Themes help you narrow down the options to a handful of areas you want to improve for your customers. Use them sparingly, and you’ll be able to make significant progress. If you have too many themes, too many goals, your energy will be scattered, and you will make less incremental progress that may not give your customers meaningful value.
Themes are the higher-level objectives on the roadmap – and they should represent successful customer outcomes. For example, an e-commerce company’s theme might be “improve the shopping cart experience to speed up the checkout.” Themes help you stay on track with the bigger strategic picture for your product.
Rather than creating a list of arbitrary and disconnected features for your product, instead, focus on what your desired outcome is for customers – what is the goal you want them to achieve? By focusing on an outcome-driven roadmap using themes, you (and your team) have room to think about new possibilities, about different and possibly faster ways of achieving the goal.
7. Use OKRs to focus your efforts.
Essentialist-oriented product managers work with their teams to create Objectives and Key Results (OKRs) for setting business goals and measurable outcomes. OKRs are often used for quarterly planning, so they are much shorter timeframes and more measurable than a product vision.
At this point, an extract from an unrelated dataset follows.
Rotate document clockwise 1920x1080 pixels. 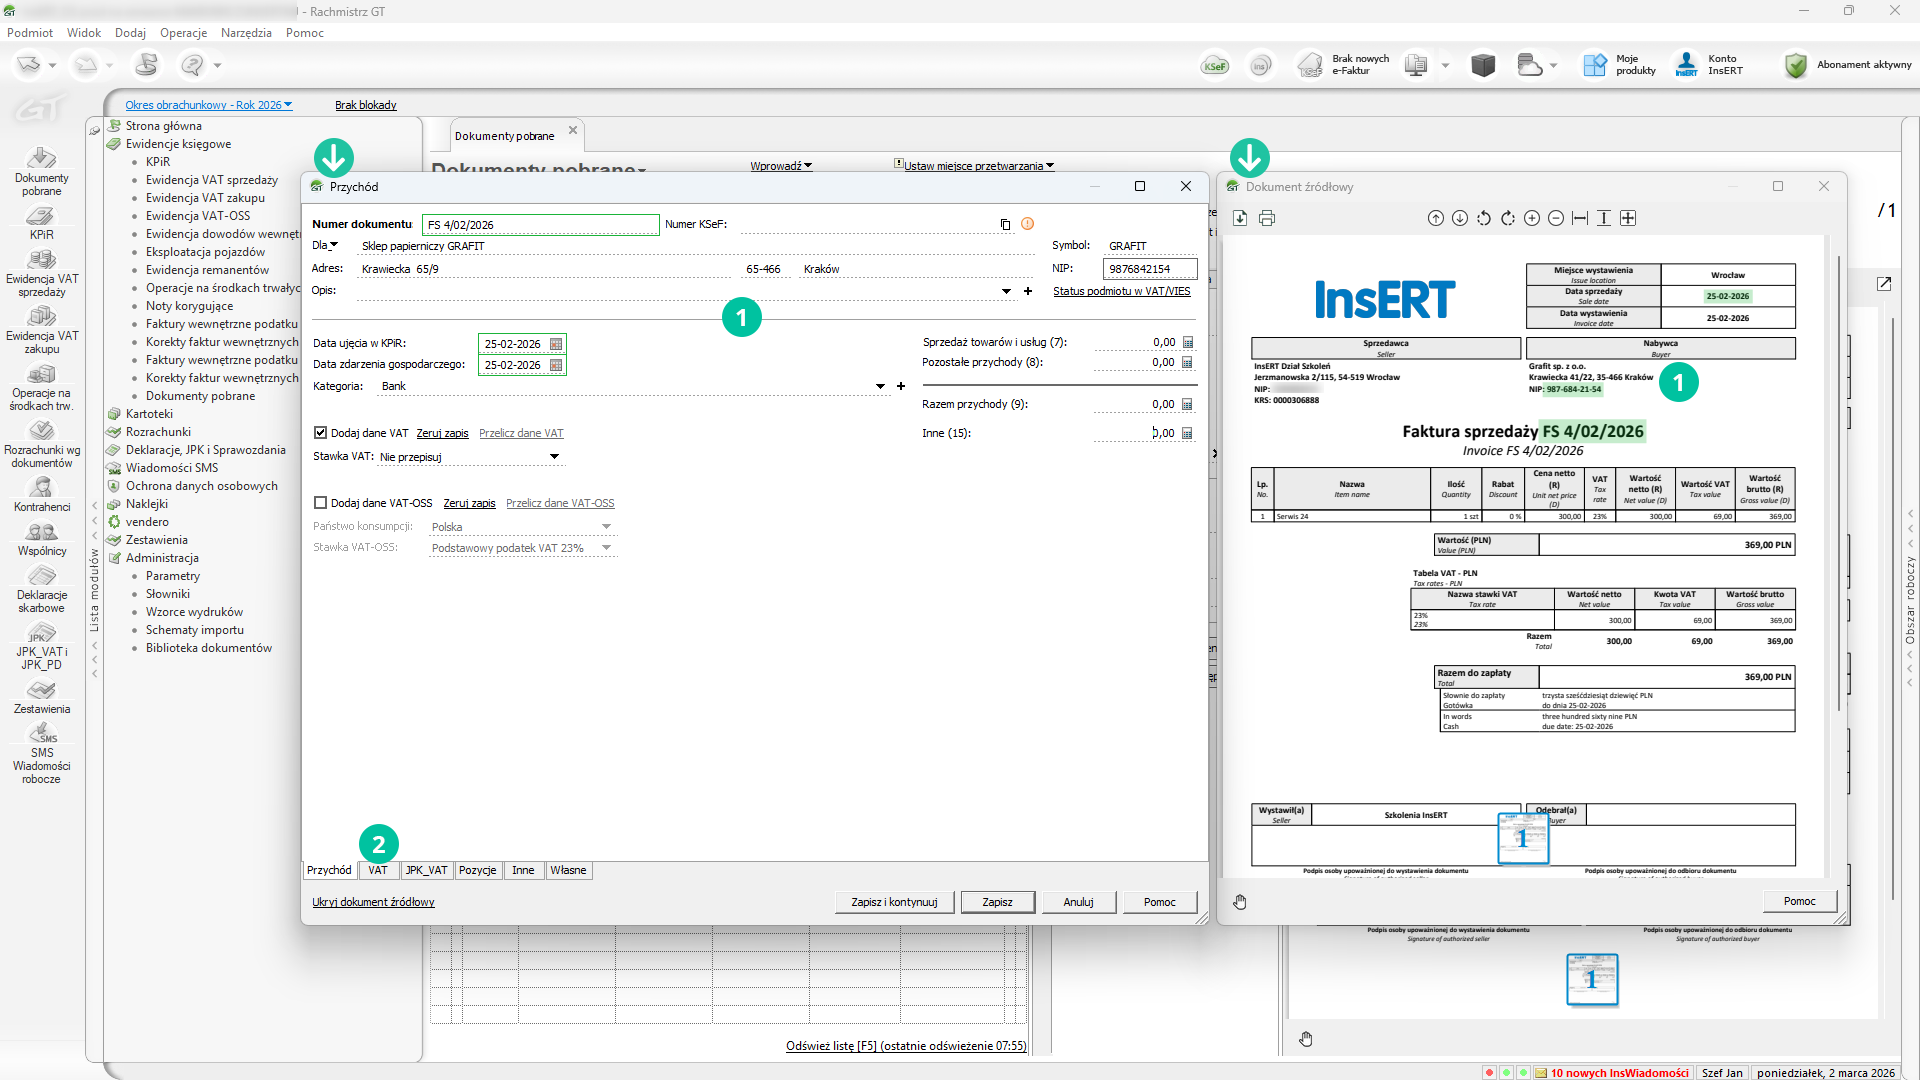tap(1508, 218)
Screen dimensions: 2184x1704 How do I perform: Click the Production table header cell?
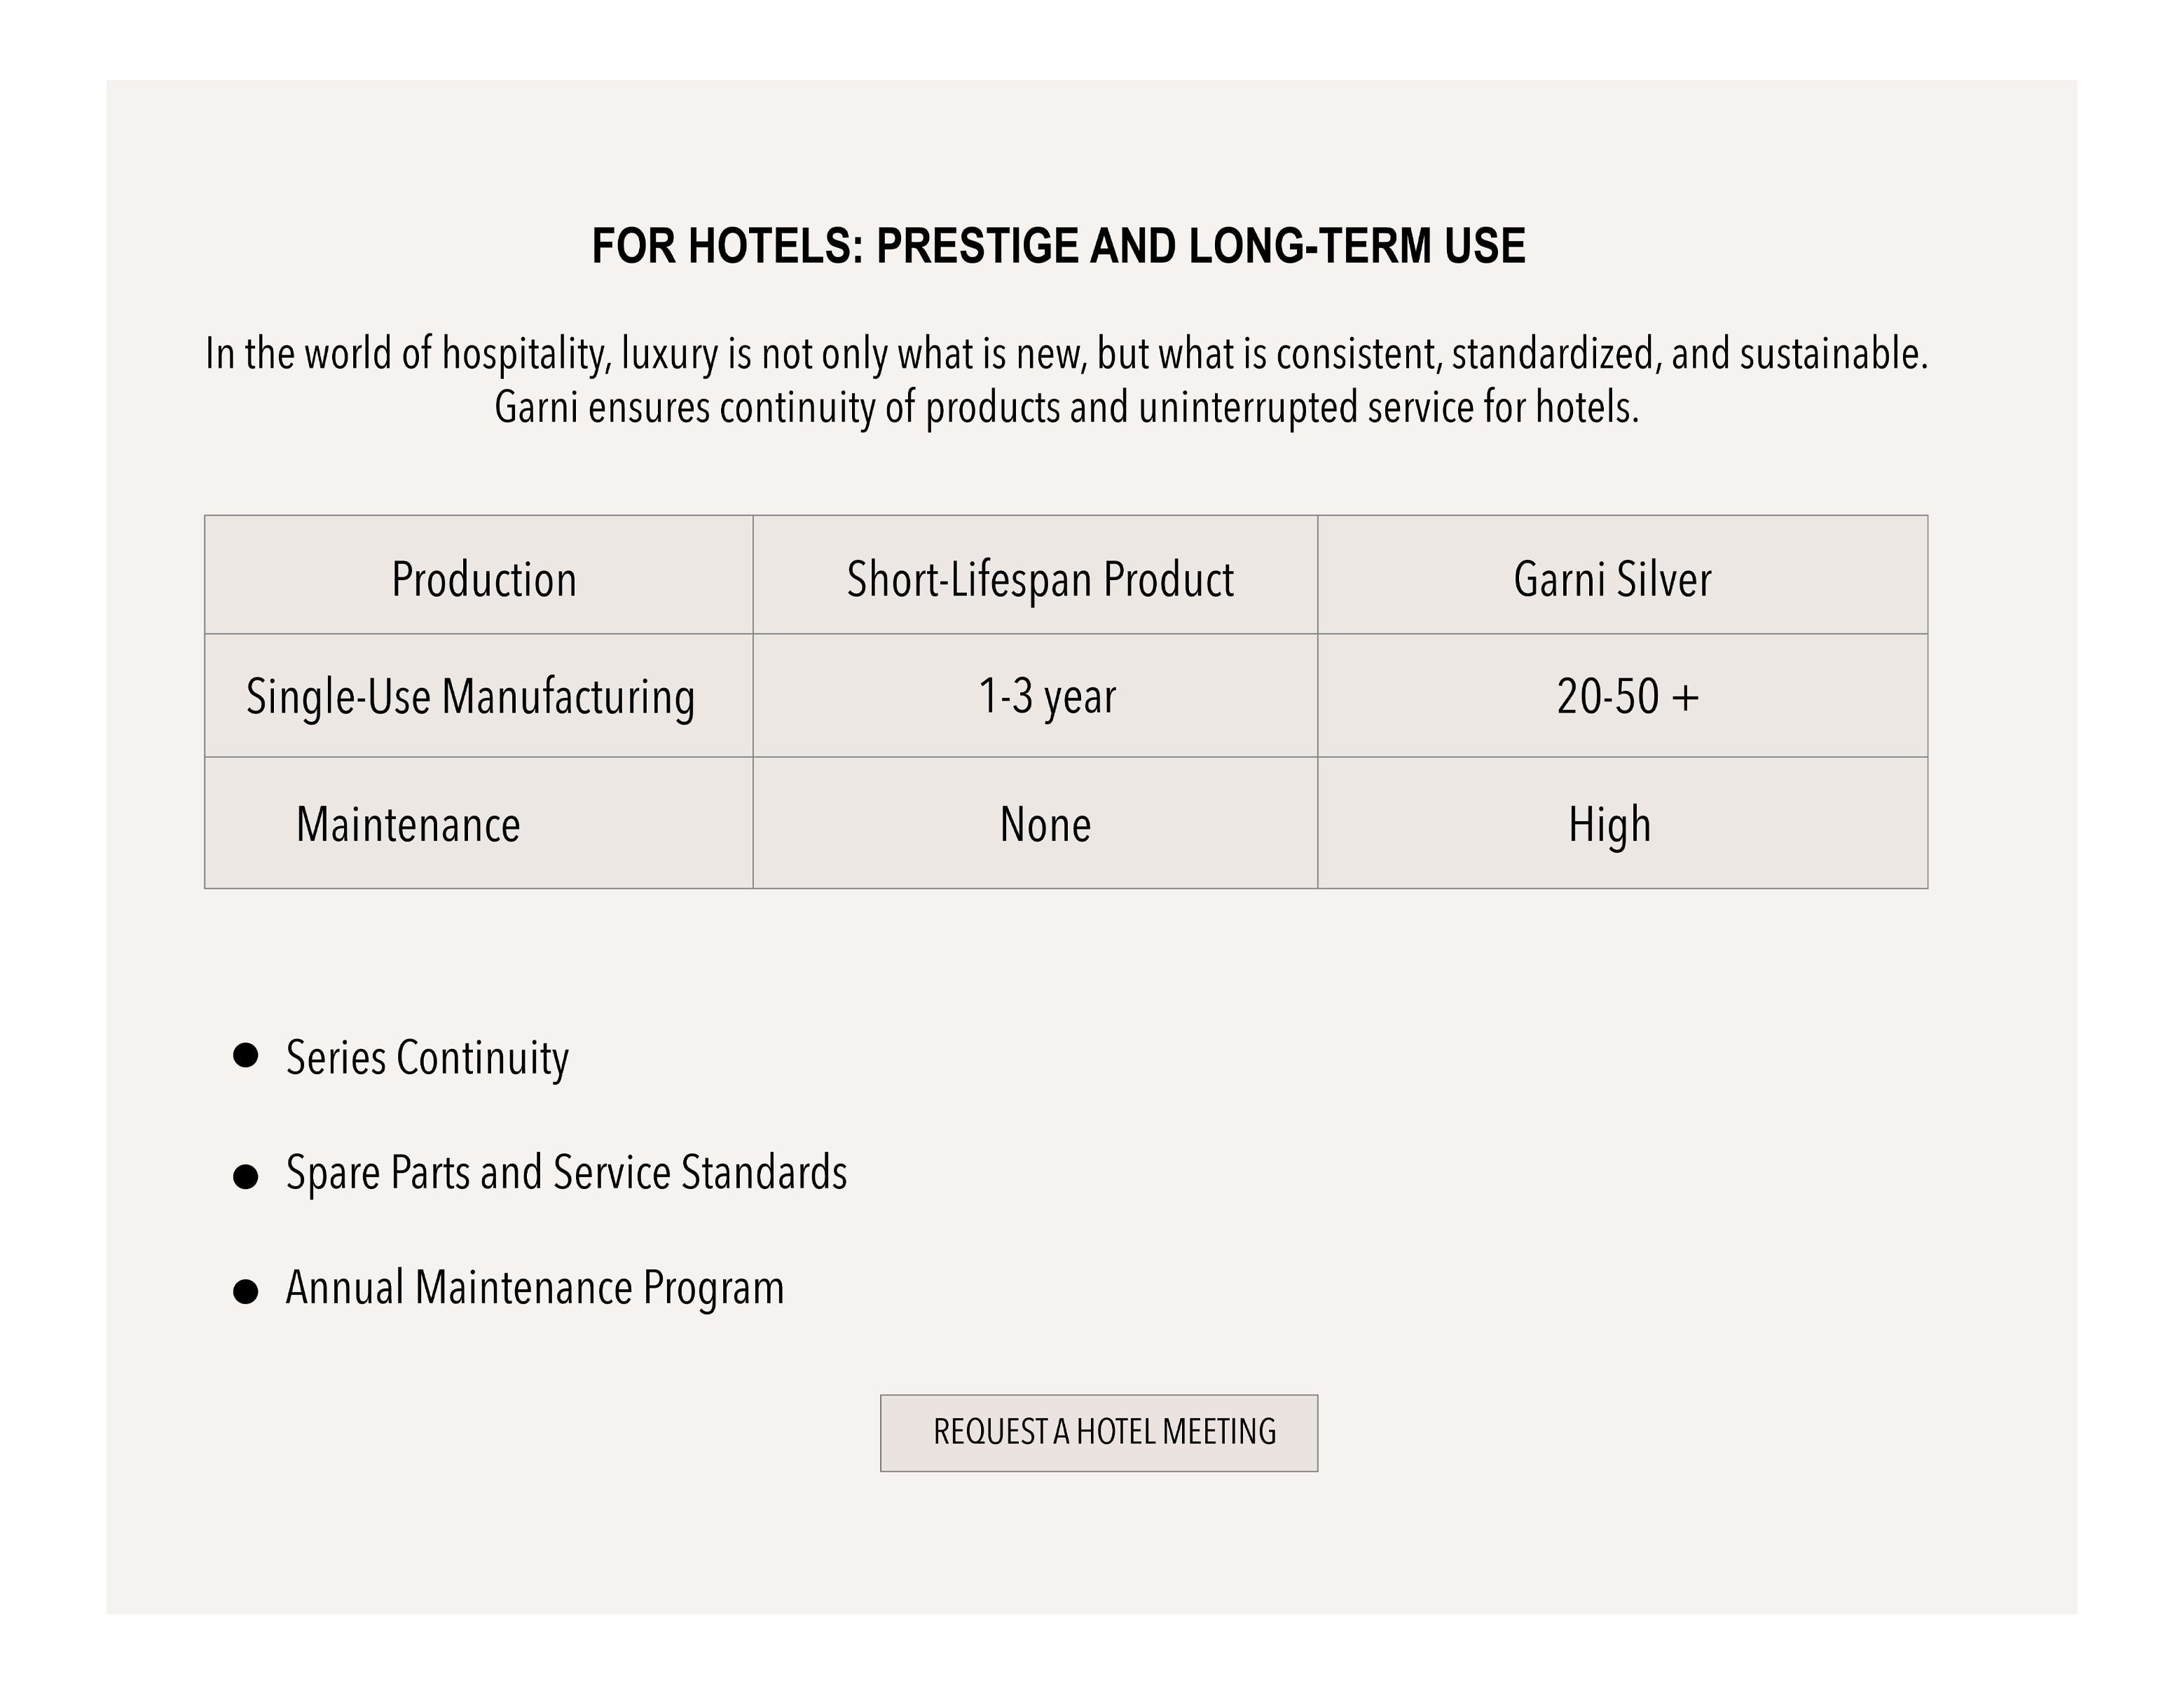[x=483, y=579]
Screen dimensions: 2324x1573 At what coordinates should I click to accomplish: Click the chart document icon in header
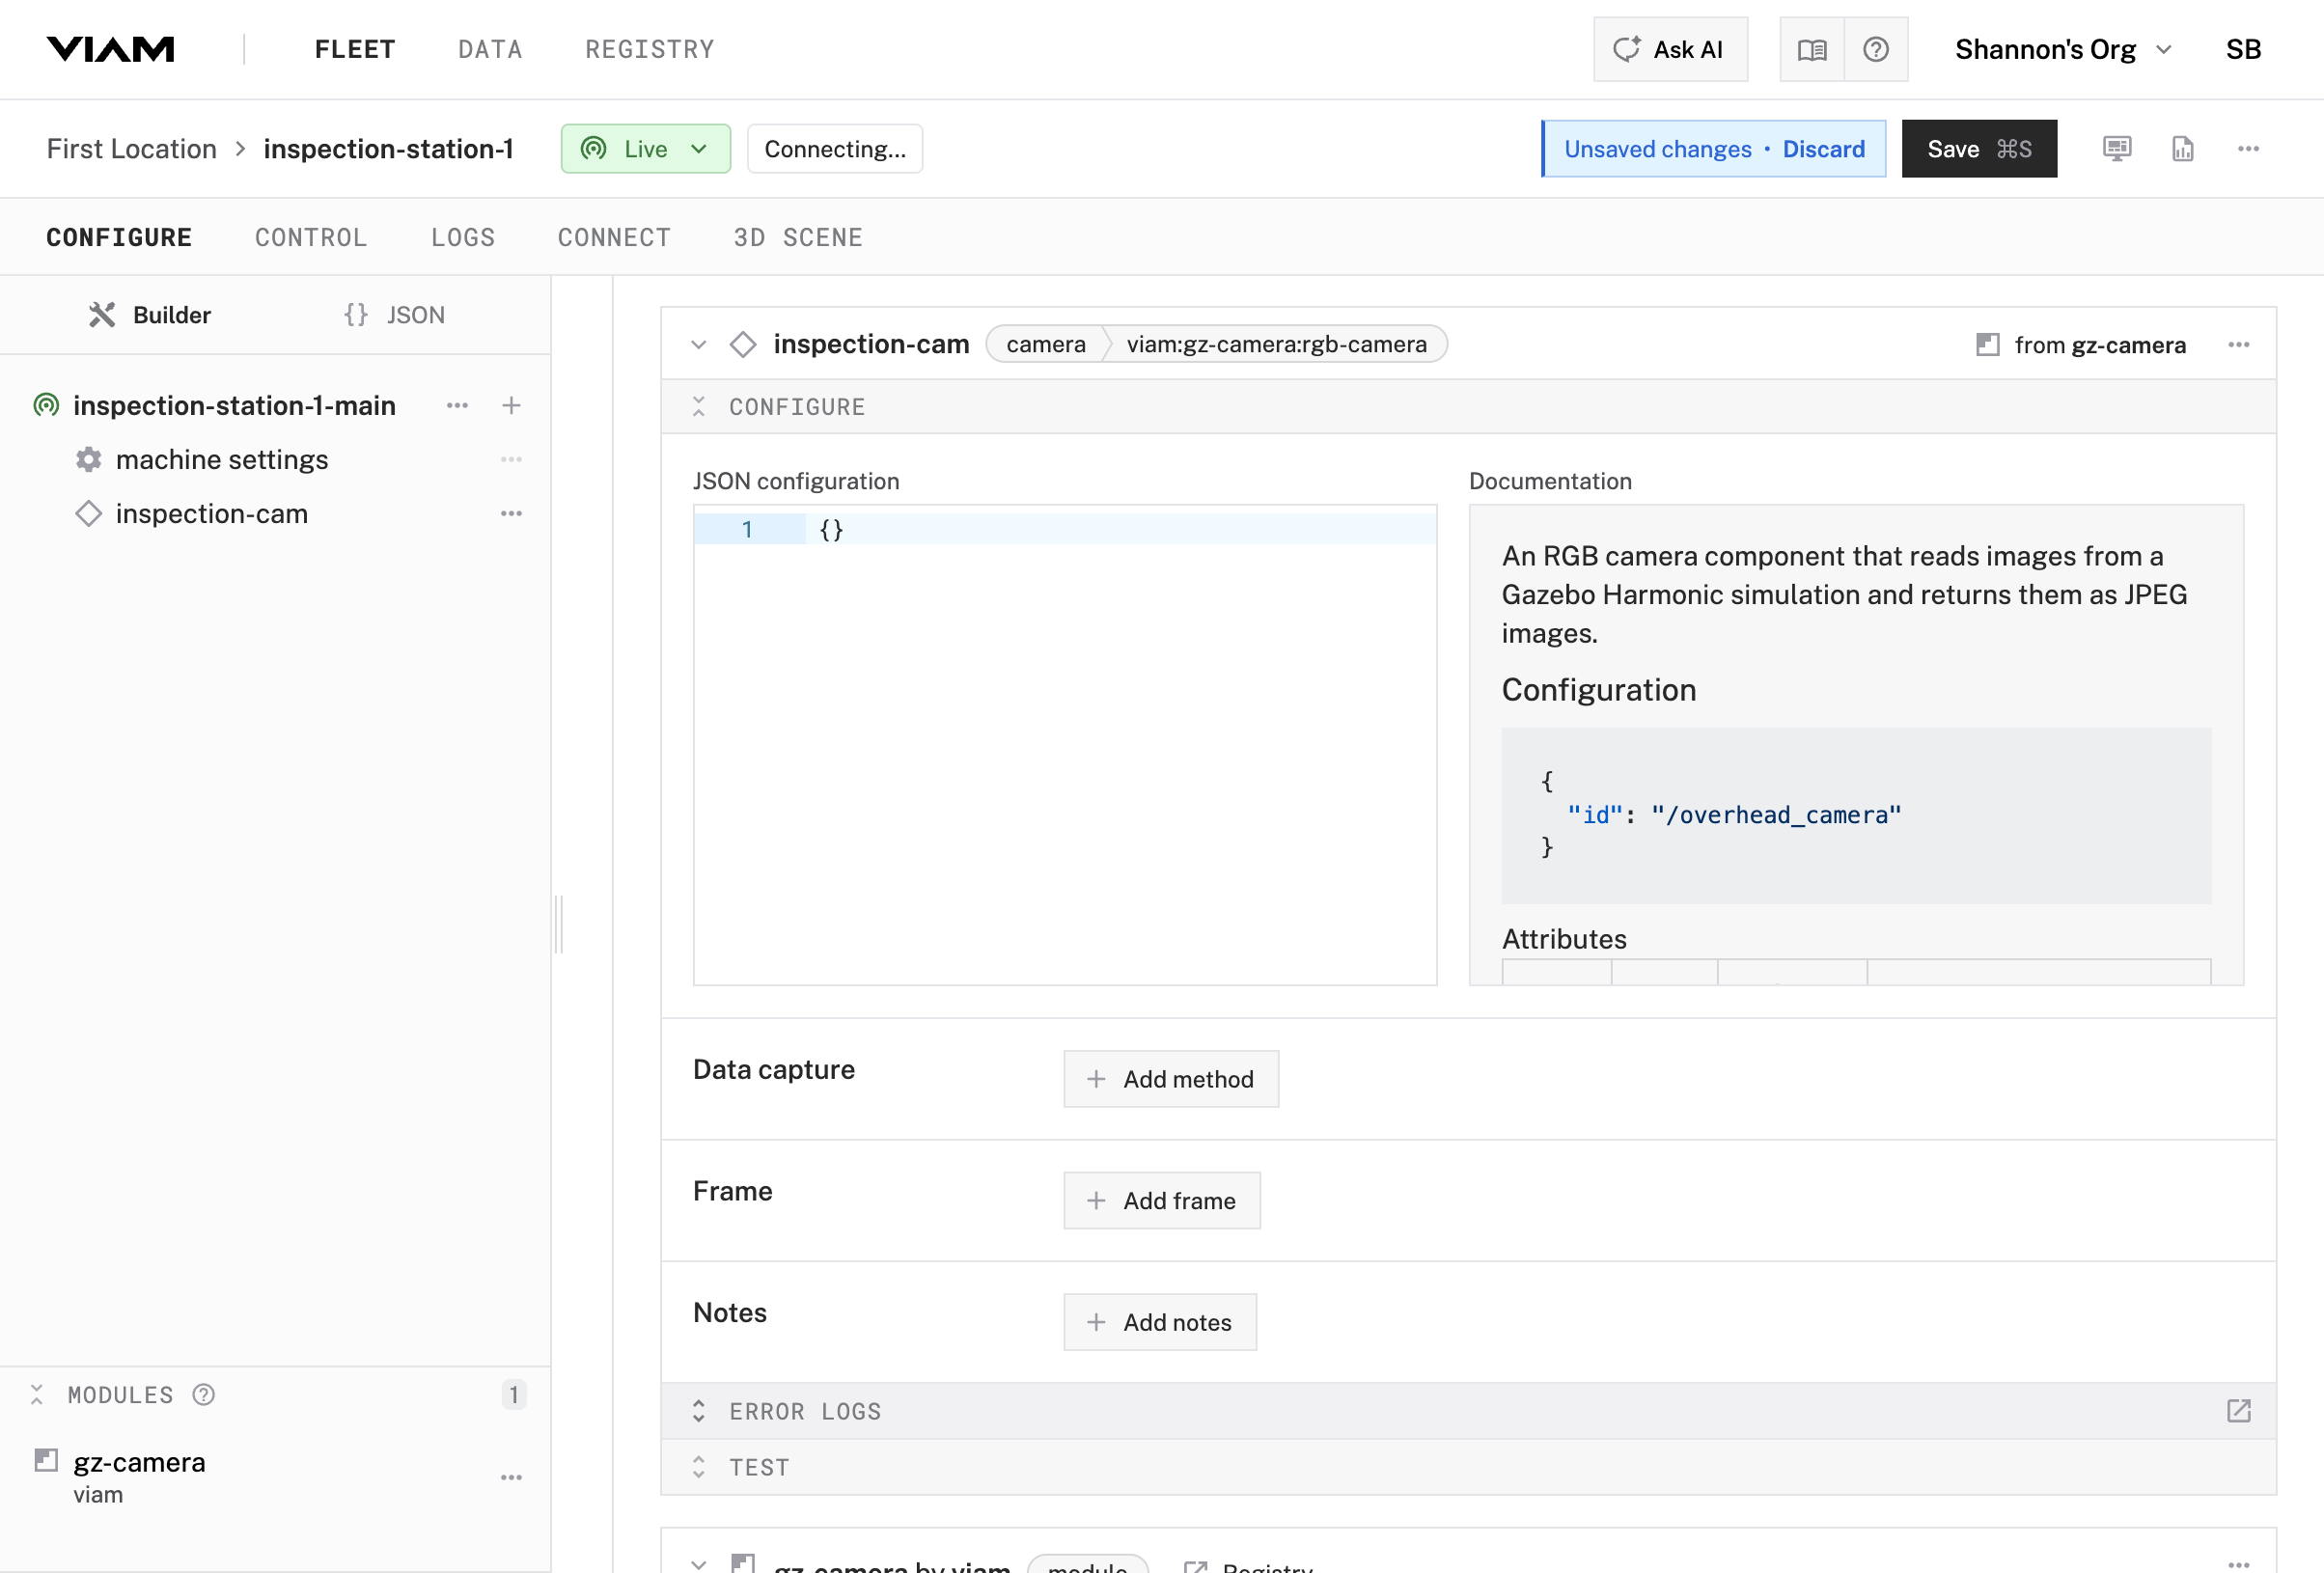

These measurable objectives keep employees and stakeholders on the same page. They’re not set in stone. The objectives are reevaluated and adjusted regularly to ensure organizational alignment. OKRs are ambitious direction setters, singularly focused on the company’s ideal destination.
At ProductPlan, we have themes that we drive towards during the year, and our management team reevaluates them every six months. From these themes, we set specific OKRs that we review and revise quarterly. The OKRs are cross-functional in that one or more teams implement them. Some are very product-focused, while others are not.
OKRs serve several valuable purposes. First, they foster a discussion among stakeholders and help us arrive at an agreement about what’s important—this creates alignment. They also serve as inspiring goals for employees, keeping them excited. Helping them focus on what matters. And of course, the key results are measurable ways that the business or product is improving.